作業内容.
以下の記録のうち、「ACCURATE (755, 399)」を含む行から「(174, 795).」を含む行まで（両端の行を含む）を、空行を除いて番号付きリストとして書き出せ。

提供資料.

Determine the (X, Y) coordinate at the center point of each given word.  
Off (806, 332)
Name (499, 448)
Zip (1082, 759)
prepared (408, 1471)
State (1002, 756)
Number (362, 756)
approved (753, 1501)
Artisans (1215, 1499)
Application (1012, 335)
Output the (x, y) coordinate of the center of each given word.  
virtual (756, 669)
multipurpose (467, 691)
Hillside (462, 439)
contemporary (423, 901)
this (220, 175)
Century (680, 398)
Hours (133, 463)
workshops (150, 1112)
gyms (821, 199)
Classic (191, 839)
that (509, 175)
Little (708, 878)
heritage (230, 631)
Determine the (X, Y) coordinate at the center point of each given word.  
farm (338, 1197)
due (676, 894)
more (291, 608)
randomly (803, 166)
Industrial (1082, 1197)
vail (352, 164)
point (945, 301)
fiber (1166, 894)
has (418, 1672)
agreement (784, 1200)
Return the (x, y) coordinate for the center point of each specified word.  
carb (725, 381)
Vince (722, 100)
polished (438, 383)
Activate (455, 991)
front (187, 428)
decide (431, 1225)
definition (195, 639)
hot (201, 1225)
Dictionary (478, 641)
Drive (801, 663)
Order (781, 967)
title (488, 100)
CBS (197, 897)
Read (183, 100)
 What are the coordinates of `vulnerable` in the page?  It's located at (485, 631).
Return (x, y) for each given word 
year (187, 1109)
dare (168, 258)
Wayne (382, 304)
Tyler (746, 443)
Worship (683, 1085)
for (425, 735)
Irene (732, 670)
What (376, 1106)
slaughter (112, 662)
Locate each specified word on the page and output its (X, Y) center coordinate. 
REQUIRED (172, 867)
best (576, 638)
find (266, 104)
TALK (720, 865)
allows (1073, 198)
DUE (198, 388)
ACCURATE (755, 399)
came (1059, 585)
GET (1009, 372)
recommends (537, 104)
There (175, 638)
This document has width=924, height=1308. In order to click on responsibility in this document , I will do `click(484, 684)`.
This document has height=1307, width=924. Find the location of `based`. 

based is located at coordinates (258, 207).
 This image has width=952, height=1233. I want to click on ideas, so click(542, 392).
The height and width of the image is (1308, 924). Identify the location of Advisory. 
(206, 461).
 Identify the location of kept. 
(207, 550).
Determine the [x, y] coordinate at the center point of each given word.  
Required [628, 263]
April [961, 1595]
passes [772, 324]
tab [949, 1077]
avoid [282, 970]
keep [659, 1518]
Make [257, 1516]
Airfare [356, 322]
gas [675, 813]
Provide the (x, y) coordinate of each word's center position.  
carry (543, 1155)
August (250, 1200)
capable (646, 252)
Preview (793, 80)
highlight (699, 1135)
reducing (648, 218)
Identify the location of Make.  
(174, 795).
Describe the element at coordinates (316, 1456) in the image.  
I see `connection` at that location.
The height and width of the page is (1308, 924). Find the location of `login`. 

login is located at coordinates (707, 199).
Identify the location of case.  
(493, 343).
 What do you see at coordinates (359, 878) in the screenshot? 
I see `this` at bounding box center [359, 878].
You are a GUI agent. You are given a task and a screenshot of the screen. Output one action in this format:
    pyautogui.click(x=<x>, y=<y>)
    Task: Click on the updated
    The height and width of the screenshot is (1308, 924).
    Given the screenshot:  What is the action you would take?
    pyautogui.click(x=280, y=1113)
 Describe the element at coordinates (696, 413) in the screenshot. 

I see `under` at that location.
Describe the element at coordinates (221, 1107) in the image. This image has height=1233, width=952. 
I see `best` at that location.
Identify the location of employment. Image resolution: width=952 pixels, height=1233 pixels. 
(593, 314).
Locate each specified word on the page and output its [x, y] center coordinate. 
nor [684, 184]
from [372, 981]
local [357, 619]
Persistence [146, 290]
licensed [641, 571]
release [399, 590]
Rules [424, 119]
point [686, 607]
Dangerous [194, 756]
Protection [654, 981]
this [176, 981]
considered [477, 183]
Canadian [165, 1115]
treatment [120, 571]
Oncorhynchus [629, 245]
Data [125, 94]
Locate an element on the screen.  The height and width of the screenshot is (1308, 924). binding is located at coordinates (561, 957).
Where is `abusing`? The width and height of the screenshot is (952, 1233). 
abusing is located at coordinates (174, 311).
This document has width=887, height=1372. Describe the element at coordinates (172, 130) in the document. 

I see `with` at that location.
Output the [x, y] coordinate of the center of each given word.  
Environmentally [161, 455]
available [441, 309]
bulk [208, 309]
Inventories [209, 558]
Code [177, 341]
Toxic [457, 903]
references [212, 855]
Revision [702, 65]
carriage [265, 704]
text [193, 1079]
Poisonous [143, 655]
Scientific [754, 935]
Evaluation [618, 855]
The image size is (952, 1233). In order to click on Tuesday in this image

演習の解答.
1. ACCURATE (755, 399)
2. came (1059, 585)
3. GET (1009, 372)
4. recommends (537, 104)
5. There (175, 638)
6. This document has width=924, height=1308. In order to click on responsibility in this document , I will do `click(484, 684)`.
7. This document has height=1307, width=924. Find the location of `based`. 
8. based is located at coordinates (258, 207).
9.  This image has width=952, height=1233. I want to click on ideas, so click(542, 392).
10. The height and width of the image is (1308, 924). Identify the location of Advisory. 
11. (206, 461).
12.  Identify the location of kept. 
13. (207, 550).
14. Determine the [x, y] coordinate at the center point of each given word.  
15. Required [628, 263]
16. April [961, 1595]
17. passes [772, 324]
18. tab [949, 1077]
19. avoid [282, 970]
20. keep [659, 1518]
21. Make [257, 1516]
22. Airfare [356, 322]
23. gas [675, 813]
24. Provide the (x, y) coordinate of each word's center position.  
25. carry (543, 1155)
26. August (250, 1200)
27. capable (646, 252)
28. Preview (793, 80)
29. highlight (699, 1135)
30. reducing (648, 218)
31. Identify the location of Make.  
32. (174, 795).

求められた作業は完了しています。